* [Instructions to follow]:
Rewrite these lines, swapping "chat bubble" for "speech bubble" and leaving everything else as it is.

* [Record set]:
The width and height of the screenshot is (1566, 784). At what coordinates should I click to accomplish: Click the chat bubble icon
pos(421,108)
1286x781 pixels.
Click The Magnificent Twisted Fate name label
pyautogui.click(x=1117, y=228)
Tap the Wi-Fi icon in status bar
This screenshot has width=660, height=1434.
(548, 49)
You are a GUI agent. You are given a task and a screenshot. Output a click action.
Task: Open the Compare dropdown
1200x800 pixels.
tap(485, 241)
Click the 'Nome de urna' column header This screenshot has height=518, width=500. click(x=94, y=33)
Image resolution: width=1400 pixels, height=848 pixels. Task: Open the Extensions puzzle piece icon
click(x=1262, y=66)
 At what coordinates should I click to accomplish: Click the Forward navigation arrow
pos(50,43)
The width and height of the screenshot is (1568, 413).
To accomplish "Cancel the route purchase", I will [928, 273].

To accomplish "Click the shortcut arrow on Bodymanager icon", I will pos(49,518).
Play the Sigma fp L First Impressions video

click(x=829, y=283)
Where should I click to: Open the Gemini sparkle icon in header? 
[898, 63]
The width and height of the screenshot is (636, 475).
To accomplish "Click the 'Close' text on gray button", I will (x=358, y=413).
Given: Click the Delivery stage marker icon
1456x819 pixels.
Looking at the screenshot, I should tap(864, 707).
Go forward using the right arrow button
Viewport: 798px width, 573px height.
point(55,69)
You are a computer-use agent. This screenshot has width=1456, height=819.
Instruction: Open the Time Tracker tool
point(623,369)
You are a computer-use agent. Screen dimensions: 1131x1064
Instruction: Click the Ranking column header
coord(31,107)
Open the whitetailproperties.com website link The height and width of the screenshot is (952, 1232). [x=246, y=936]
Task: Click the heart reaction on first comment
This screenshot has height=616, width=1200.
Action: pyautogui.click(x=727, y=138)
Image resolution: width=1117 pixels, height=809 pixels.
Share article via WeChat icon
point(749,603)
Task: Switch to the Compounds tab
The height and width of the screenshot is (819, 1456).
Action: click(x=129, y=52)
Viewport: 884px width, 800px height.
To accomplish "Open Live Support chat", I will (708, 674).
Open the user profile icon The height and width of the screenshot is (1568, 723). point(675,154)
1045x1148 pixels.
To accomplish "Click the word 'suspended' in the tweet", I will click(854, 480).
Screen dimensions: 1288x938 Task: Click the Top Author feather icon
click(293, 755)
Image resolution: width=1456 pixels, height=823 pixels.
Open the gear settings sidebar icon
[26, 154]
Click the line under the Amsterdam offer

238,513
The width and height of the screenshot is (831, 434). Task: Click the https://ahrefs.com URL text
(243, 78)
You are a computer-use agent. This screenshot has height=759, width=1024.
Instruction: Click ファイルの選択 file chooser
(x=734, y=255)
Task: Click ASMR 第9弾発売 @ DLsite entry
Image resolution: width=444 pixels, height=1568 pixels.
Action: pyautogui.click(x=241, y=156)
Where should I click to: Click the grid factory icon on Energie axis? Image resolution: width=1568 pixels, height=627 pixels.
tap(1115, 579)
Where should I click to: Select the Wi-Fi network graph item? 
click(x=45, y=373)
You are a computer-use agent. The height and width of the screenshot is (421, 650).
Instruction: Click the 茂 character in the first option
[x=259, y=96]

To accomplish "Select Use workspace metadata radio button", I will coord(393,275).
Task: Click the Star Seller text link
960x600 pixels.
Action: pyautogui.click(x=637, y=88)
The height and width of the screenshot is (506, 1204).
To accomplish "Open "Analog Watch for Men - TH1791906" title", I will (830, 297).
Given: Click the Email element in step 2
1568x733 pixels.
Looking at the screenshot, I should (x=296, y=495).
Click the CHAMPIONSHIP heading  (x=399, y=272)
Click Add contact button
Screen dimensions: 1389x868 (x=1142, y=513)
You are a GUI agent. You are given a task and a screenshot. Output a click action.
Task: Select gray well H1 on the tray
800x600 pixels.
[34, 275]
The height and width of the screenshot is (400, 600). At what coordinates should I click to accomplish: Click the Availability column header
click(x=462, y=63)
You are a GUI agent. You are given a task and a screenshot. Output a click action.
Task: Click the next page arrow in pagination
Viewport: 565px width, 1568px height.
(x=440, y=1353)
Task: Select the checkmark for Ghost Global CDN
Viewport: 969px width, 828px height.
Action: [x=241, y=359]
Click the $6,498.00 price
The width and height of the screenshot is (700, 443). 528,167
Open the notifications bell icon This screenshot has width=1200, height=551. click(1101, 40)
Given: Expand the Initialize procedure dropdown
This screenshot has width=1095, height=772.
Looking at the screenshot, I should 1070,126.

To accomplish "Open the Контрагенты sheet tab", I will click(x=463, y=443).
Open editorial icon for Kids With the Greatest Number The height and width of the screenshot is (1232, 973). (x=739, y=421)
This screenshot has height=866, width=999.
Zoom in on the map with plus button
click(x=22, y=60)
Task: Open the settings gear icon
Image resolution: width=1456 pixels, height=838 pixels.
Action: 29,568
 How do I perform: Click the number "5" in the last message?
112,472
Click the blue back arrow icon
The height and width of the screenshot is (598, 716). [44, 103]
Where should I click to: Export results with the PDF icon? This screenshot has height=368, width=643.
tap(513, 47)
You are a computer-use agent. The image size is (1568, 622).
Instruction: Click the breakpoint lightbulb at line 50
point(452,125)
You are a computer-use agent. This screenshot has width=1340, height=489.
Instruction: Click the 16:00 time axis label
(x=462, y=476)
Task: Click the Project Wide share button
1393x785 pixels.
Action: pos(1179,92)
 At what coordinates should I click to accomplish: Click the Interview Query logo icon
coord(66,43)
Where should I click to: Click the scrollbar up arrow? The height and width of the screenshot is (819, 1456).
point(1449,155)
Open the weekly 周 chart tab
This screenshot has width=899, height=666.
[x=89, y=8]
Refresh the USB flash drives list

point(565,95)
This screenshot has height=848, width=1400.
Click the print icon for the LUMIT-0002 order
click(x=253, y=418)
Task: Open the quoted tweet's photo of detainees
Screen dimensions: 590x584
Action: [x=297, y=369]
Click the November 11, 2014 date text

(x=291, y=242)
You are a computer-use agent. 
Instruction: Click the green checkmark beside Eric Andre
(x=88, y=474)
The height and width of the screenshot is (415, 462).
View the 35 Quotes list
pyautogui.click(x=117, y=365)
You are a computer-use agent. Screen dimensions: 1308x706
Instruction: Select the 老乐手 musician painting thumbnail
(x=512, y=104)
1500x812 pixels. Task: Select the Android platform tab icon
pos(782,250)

* [Solution to the problem]:
The width and height of the screenshot is (1566, 784). At what coordinates should I click to accomplish: Click the speech bubble icon
pos(421,108)
1286x781 pixels.
Click The Magnificent Twisted Fate name label
pyautogui.click(x=1117, y=228)
Tap the Wi-Fi icon in status bar
This screenshot has width=660, height=1434.
(548, 49)
You are a GUI agent. You are given a task and a screenshot. Output a click action.
Task: Open the Compare dropdown
1200x800 pixels.
tap(485, 241)
Click the 'Nome de urna' column header This screenshot has height=518, width=500. click(x=94, y=33)
Image resolution: width=1400 pixels, height=848 pixels. Task: Open the Extensions puzzle piece icon
click(x=1262, y=66)
 At what coordinates should I click to accomplish: Click the Forward navigation arrow
pos(50,43)
The width and height of the screenshot is (1568, 413).
To accomplish "Cancel the route purchase", I will [928, 273].

To accomplish "Click the shortcut arrow on Bodymanager icon", I will pos(49,518).
Play the Sigma fp L First Impressions video

click(x=829, y=283)
Where should I click to: Open the Gemini sparkle icon in header? 
[898, 63]
The width and height of the screenshot is (636, 475).
To accomplish "Click the 'Close' text on gray button", I will (x=358, y=413).
Given: Click the Delivery stage marker icon
1456x819 pixels.
Looking at the screenshot, I should tap(864, 707).
Go forward using the right arrow button
Viewport: 798px width, 573px height.
point(55,69)
You are a computer-use agent. This screenshot has width=1456, height=819.
Instruction: Open the Time Tracker tool
point(623,369)
You are a computer-use agent. Screen dimensions: 1131x1064
Instruction: Click the Ranking column header
coord(31,107)
Open the whitetailproperties.com website link The height and width of the screenshot is (952, 1232). [x=246, y=936]
Task: Click the heart reaction on first comment
This screenshot has height=616, width=1200.
Action: pyautogui.click(x=727, y=138)
Image resolution: width=1117 pixels, height=809 pixels.
Share article via WeChat icon
point(749,603)
Task: Switch to the Compounds tab
The height and width of the screenshot is (819, 1456).
Action: click(x=129, y=52)
Viewport: 884px width, 800px height.
To accomplish "Open Live Support chat", I will (708, 674).
Open the user profile icon The height and width of the screenshot is (1568, 723). point(675,154)
1045x1148 pixels.
To accomplish "Click the word 'suspended' in the tweet", I will click(854, 480).
Screen dimensions: 1288x938 Task: Click the Top Author feather icon
click(293, 755)
Image resolution: width=1456 pixels, height=823 pixels.
Open the gear settings sidebar icon
[26, 154]
Click the line under the Amsterdam offer

238,513
The width and height of the screenshot is (831, 434). Task: Click the https://ahrefs.com URL text
(243, 78)
You are a computer-use agent. This screenshot has height=759, width=1024.
Instruction: Click ファイルの選択 file chooser
(x=734, y=255)
Task: Click ASMR 第9弾発売 @ DLsite entry
Image resolution: width=444 pixels, height=1568 pixels.
Action: pyautogui.click(x=241, y=156)
Where should I click to: Click the grid factory icon on Energie axis? Image resolution: width=1568 pixels, height=627 pixels.
tap(1115, 579)
Where should I click to: Select the Wi-Fi network graph item? 
click(x=45, y=373)
You are a computer-use agent. The height and width of the screenshot is (421, 650).
Instruction: Click the 茂 character in the first option
[x=259, y=96]

To accomplish "Select Use workspace metadata radio button", I will coord(393,275).
Task: Click the Star Seller text link
960x600 pixels.
Action: pyautogui.click(x=637, y=88)
The height and width of the screenshot is (506, 1204).
To accomplish "Open "Analog Watch for Men - TH1791906" title", I will (830, 297).
Given: Click the Email element in step 2
1568x733 pixels.
Looking at the screenshot, I should (x=296, y=495).
Click the CHAMPIONSHIP heading  (x=399, y=272)
Click Add contact button
Screen dimensions: 1389x868 (x=1142, y=513)
You are a GUI agent. You are given a task and a screenshot. Output a click action.
Task: Select gray well H1 on the tray
800x600 pixels.
[34, 275]
The height and width of the screenshot is (400, 600). At what coordinates should I click to accomplish: Click the Availability column header
click(x=462, y=63)
You are a GUI agent. You are given a task and a screenshot. Output a click action.
Task: Click the next page arrow in pagination
Viewport: 565px width, 1568px height.
(x=440, y=1353)
Task: Select the checkmark for Ghost Global CDN
Viewport: 969px width, 828px height.
Action: [x=241, y=359]
Click the $6,498.00 price
The width and height of the screenshot is (700, 443). 528,167
Open the notifications bell icon This screenshot has width=1200, height=551. click(1101, 40)
Given: Expand the Initialize procedure dropdown
This screenshot has width=1095, height=772.
Looking at the screenshot, I should 1070,126.

To accomplish "Open the Контрагенты sheet tab", I will click(x=463, y=443).
Open editorial icon for Kids With the Greatest Number The height and width of the screenshot is (1232, 973). (x=739, y=421)
This screenshot has height=866, width=999.
Zoom in on the map with plus button
click(x=22, y=60)
Task: Open the settings gear icon
Image resolution: width=1456 pixels, height=838 pixels.
Action: 29,568
 How do I perform: Click the number "5" in the last message?
112,472
Click the blue back arrow icon
The height and width of the screenshot is (598, 716). [44, 103]
Where should I click to: Export results with the PDF icon? This screenshot has height=368, width=643.
tap(513, 47)
You are a computer-use agent. The image size is (1568, 622).
Instruction: Click the breakpoint lightbulb at line 50
point(452,125)
You are a computer-use agent. This screenshot has width=1340, height=489.
Instruction: Click the 16:00 time axis label
(x=462, y=476)
Task: Click the Project Wide share button
1393x785 pixels.
Action: pos(1179,92)
 At what coordinates should I click to accomplish: Click the Interview Query logo icon
coord(66,43)
Where should I click to: Click the scrollbar up arrow? The height and width of the screenshot is (819, 1456).
point(1449,155)
Open the weekly 周 chart tab
This screenshot has width=899, height=666.
[x=89, y=8]
Refresh the USB flash drives list

point(565,95)
This screenshot has height=848, width=1400.
Click the print icon for the LUMIT-0002 order
click(x=253, y=418)
Task: Open the quoted tweet's photo of detainees
Screen dimensions: 590x584
Action: [x=297, y=369]
Click the November 11, 2014 date text

(x=291, y=242)
You are a computer-use agent. 
Instruction: Click the green checkmark beside Eric Andre
(x=88, y=474)
The height and width of the screenshot is (415, 462).
View the 35 Quotes list
pyautogui.click(x=117, y=365)
You are a computer-use agent. Screen dimensions: 1308x706
Instruction: Select the 老乐手 musician painting thumbnail
(x=512, y=104)
1500x812 pixels. Task: Select the Android platform tab icon
pos(782,250)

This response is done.